# Week 4. Sequence models and literature

* 유니버스 / CogΨ : RL & NLP - NLP 기초 [1]
* 김무성

------------------

# 차례
1. A conversation with Andrew Ng
2. Introduction
3. Looking into the code
4. Training the data
5. More on training the data
6. Notebook for lesson 1
7. Finding what the next word should be
8. Example
9. Predicting a word
10. Poetry!
11. Looking into the code
12. Laurence the poet!
13. Your next task
* Week 4 Quiz
* Exercise 4- Using LSTMs, see if you can write Shakespeare!
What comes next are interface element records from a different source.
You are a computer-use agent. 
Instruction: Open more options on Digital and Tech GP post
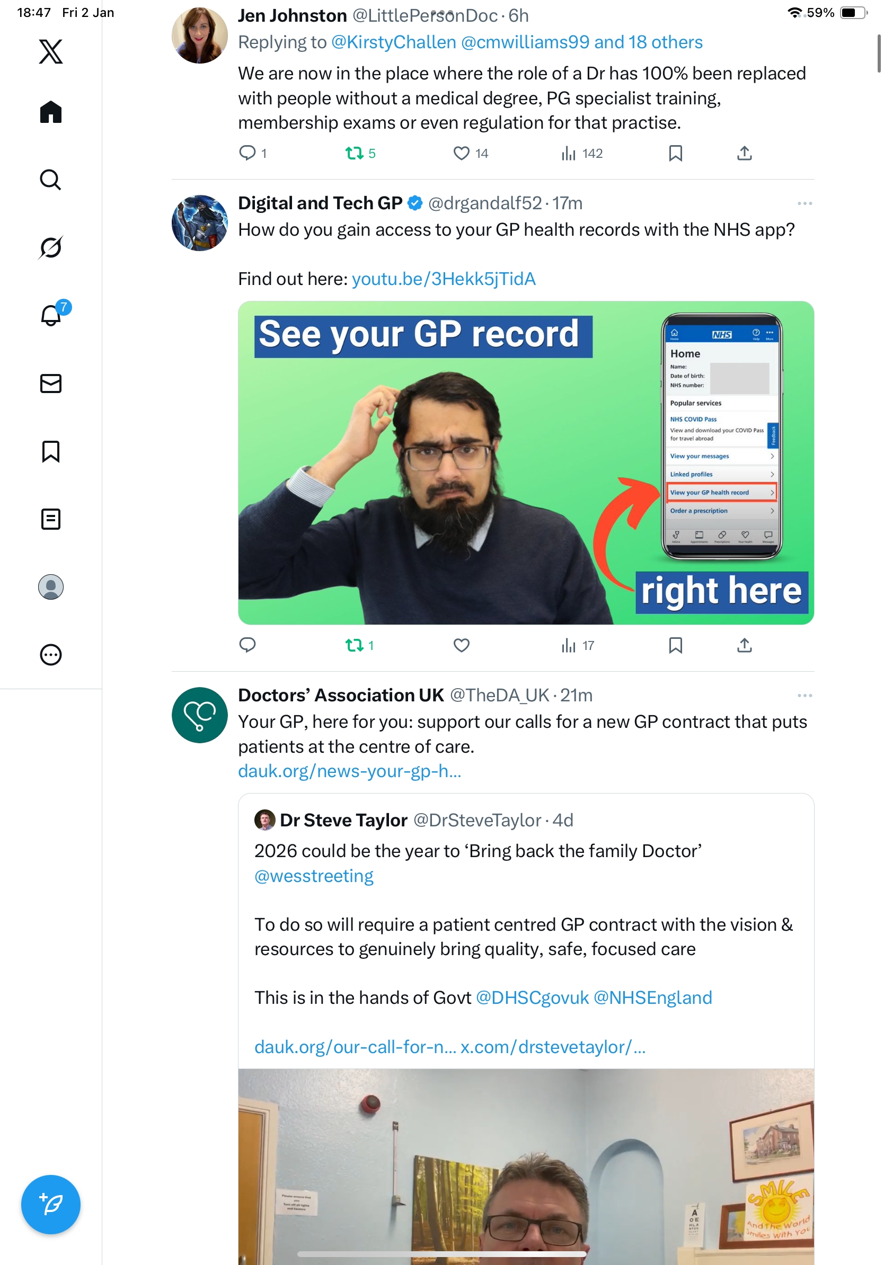click(805, 203)
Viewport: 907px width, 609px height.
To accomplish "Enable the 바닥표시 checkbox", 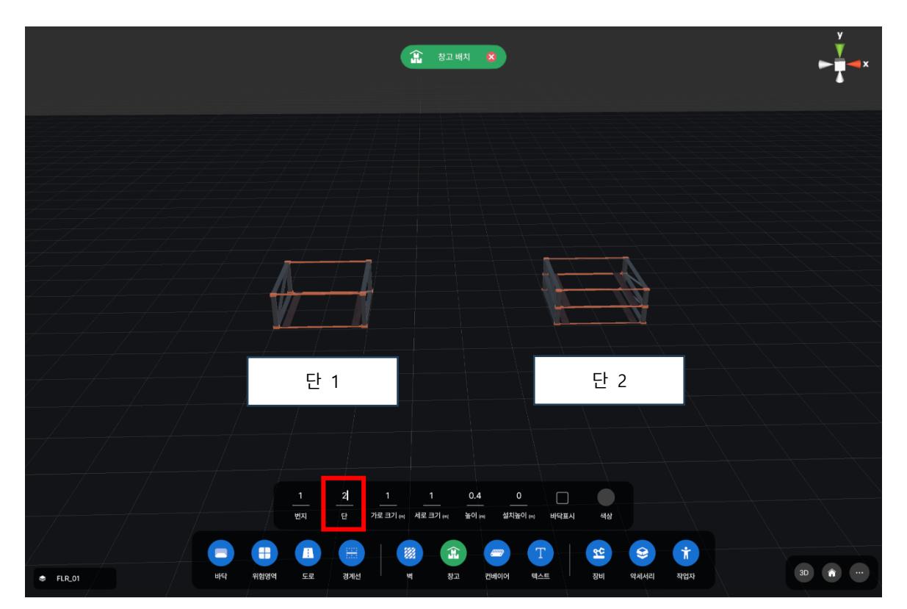I will [563, 497].
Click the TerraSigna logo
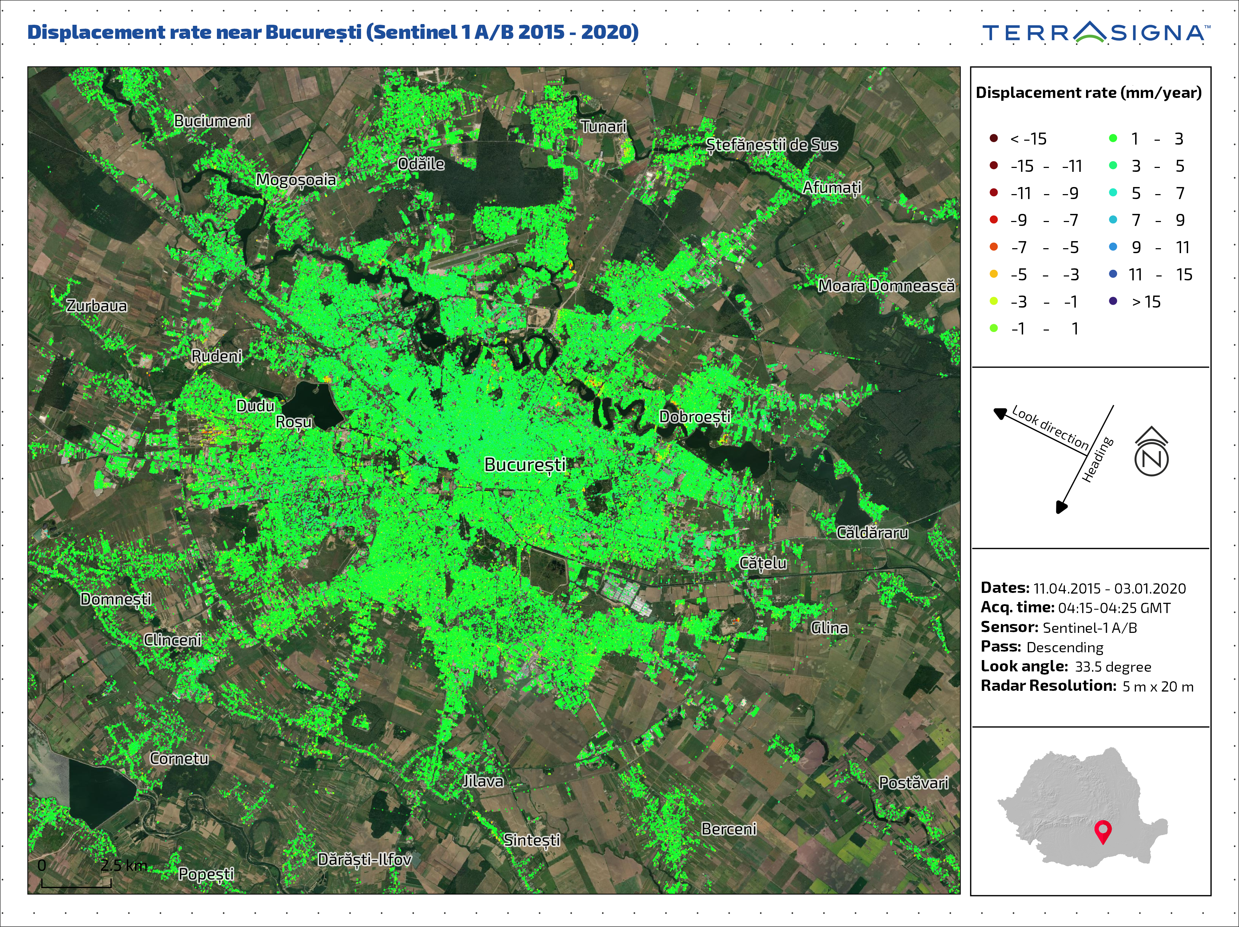The image size is (1239, 927). 1095,33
-----------------------------

* we thought it might be a bit of fun to turn the tables away from classification and use your knowledge for prediction. 
* Given a body of words, you could conceivably predict the word most likely to follow a given word or phrase, and once you've done that, to do it again, and again. 
* With that in mind, this week you'll build a poetry generator. 
* It's trained with the lyrics from traditional Irish songs, and can be used to produce beautiful-sounding verse of it's own!

#### 참고 [2]
    - Instructor의 colab - https://colab.research.google.com/github/lmoroney

------------------

## 1. A conversation with Andrew Ng

* One of the most fun applications of sequence models, is that they can read the body of text, so train on the certain body of text, and then generate or synthesize new texts, that sounds like it was written by similar author or set of authors. 
* In the courses, we're going to take a body of work from Shakespeare, and Shakespeare as a medieval English author, and so he wrote in a different style of English than we're used to reading, and it makes for a really interesting exercise in text generation,
  - because if you're not familiar with like Shakespearean language and how it is done, then the language is actually generated by the neural network, will probably look a lot like the original one, probably, if you lived in the 1600's when Shakespeare was around, you'd be able to identify as being generated by a neural network, but for us now with this slightly different version of England, it actually makes for a really fun scenario. 
* There's a really fun application in neural network, and one of my favorite teachers in high school, was actually my English teacher that made me memorize a lot of Shakespeare. I really wonder what she would think of this. 

------------------

## 2. Introduction

* We've seen classification of text over the last few lessons. 
* But what about if we want to generate new text. 
* Instead of generating new text, how about thinking about it as a prediction problem.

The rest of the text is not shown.